Access to life-saving drugs in India remains unequal despite the availability of generic medicines. Examine the structural barriers and the role of patent policy in addressing this
GS2
Healthcare
Access to life-saving drugs in India remains unequal despite the availability of generic medicines. Examine the structural barriers and the role of patent policy in addressing this gap.
Examine
INTRODUCTION
- Despite being the “pharmacy of the world” and a major producer of low-cost generics, India faces unequal access to life-saving drugs, reflecting structural and policy constraints.
STRUCTURAL BARRIERS TO ACCESS
- Affordability issues: Out-of-pocket expenditure (~50%+) limits access even to generics for poorer households.
- Supply-side gaps: Uneven distribution, stock-outs, and weak last-mile delivery in rural and remote areas.
- Healthcare infrastructure: Inadequate public facilities force reliance on expensive private sector.
- Awareness and prescription practices: Brand bias among doctors and lack of awareness about generics.
- Regulatory and quality concerns: Perceived variation in generic drug quality reduces trust.
- Insurance limitations: Low coverage and limited outpatient drug benefits.
ROLE OF PATENT POLICY
- TRIPS-compliant regime with safeguards: India’s Patent Act (Section 3(d)) prevents evergreening, enabling generic competition.
- Compulsory licensing: Allows production of patented drugs during public health emergencies (e.g., Natco-Bayer case).
- Price regulation challenges: Patented drugs often remain outside effective price control (NPPA limits).
- Innovation vs access dilemma: Stronger patent protection may raise prices, limiting affordability.
- Voluntary licensing and PPPs: Facilitate access while maintaining incentives for innovation.
MEASURES TO ADDRESS THE GAP
- Strengthening public procurement: Expand schemes like Jan Aushadhi for affordable generics.
- Universal health coverage: Enhance schemes like Ayushman Bharat to include outpatient drugs.
- Regulatory strengthening: Ensure quality assurance and build trust in generics.
- Rational prescription practices: Mandate generic prescribing and curb unethical pharma marketing.

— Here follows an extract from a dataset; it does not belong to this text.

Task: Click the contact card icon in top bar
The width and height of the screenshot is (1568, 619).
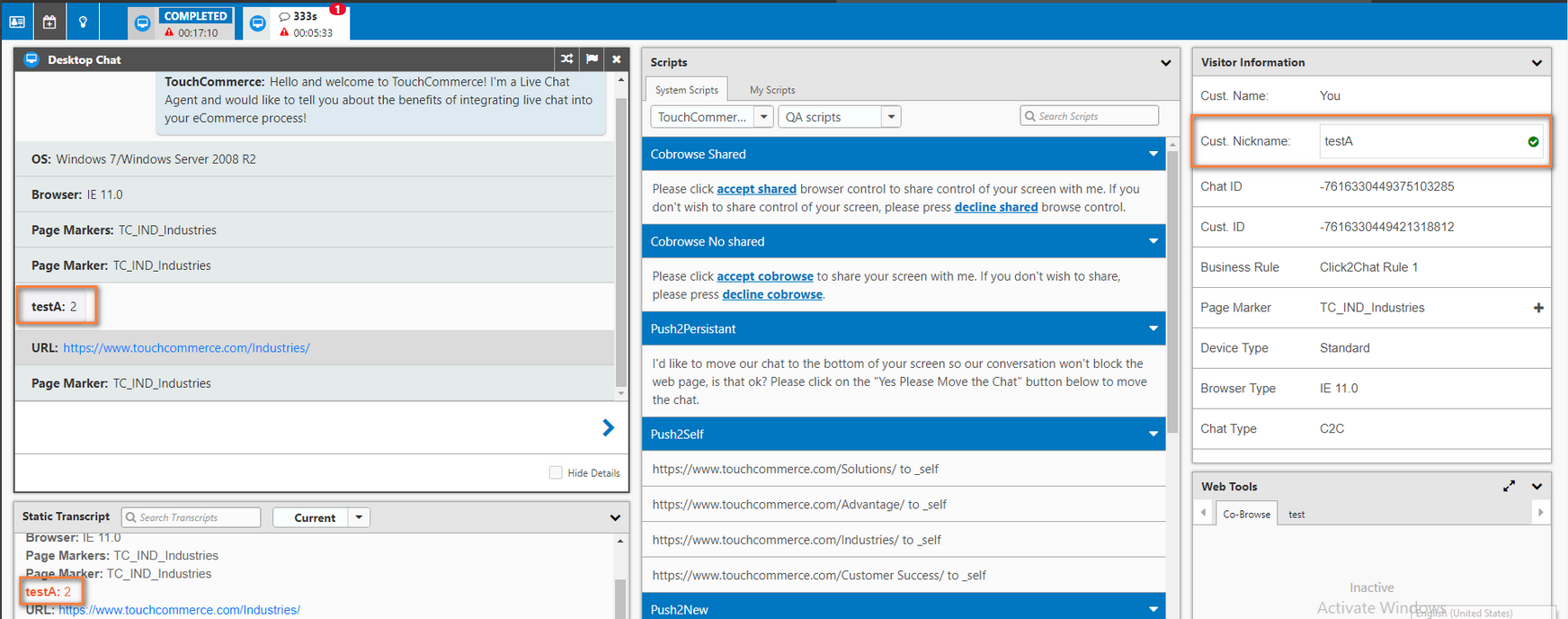Action: click(17, 22)
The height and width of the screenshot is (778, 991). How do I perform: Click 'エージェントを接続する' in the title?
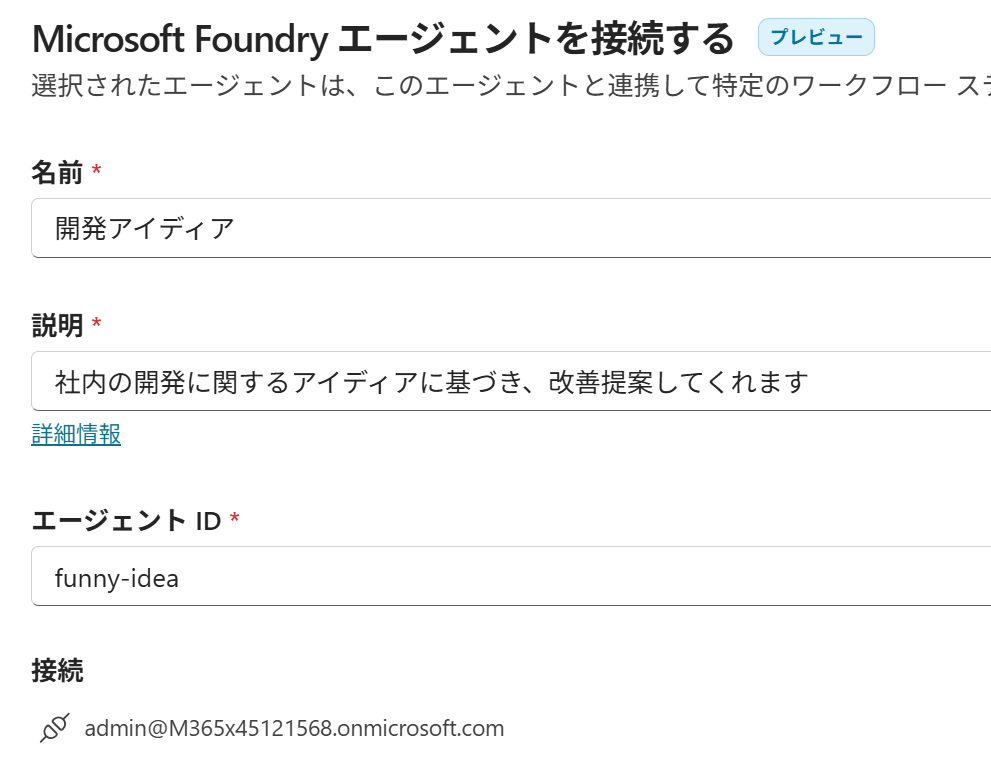pos(538,39)
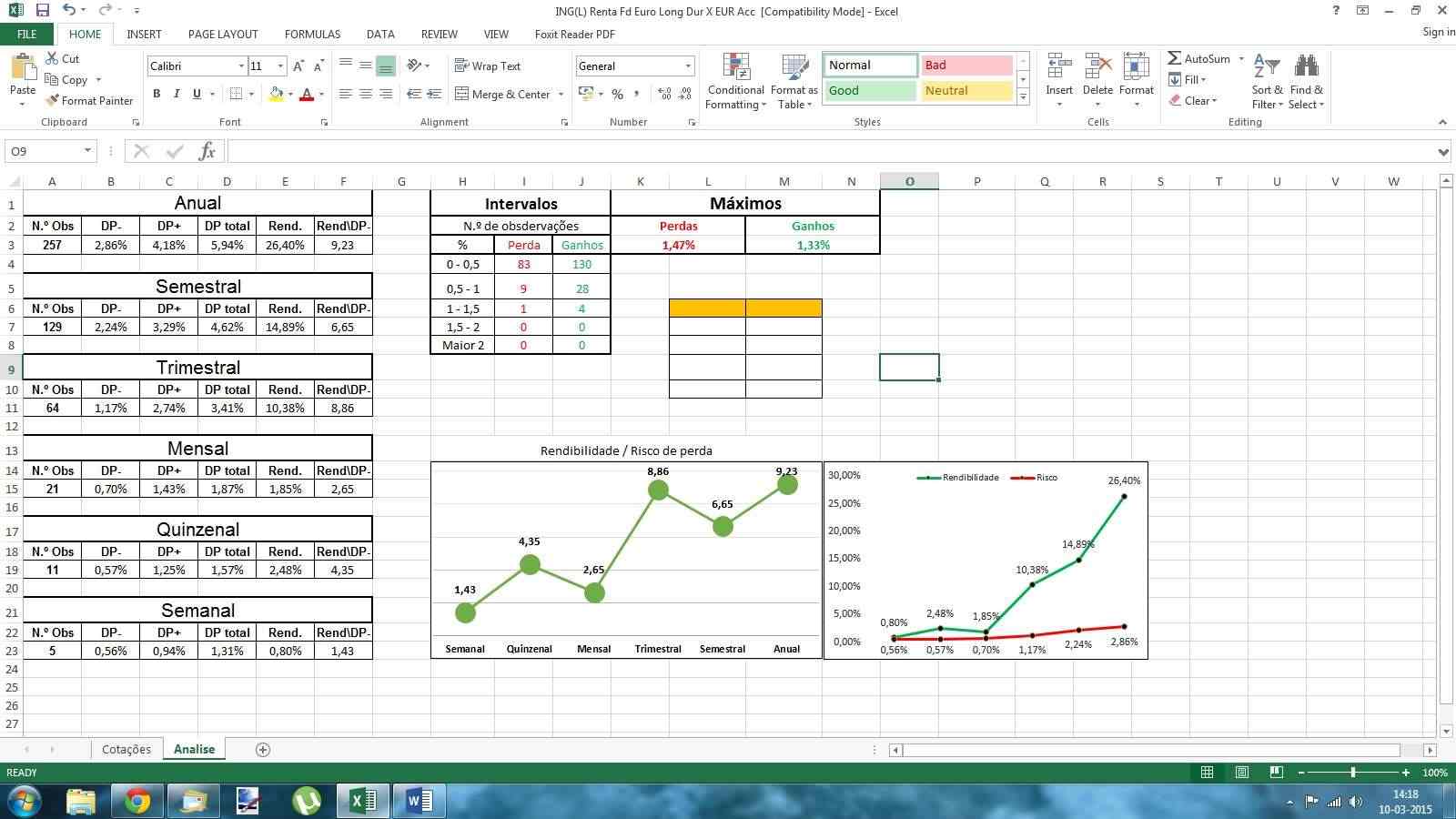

- Patent policy balance: Use TRIPS flexibilities (compulsory licensing, strict patentability criteria) judiciously.
- Supply chain reforms: Improve logistics, digital tracking, and cold-chain systems.
- Awareness campaigns: Promote generic drug acceptance among patients and providers.
CONCLUSION
- Bridging inequity in drug access requires systemic reforms and a balanced patent regime, ensuring affordability without undermining innovation, thereby advancing equitable healthcare in India.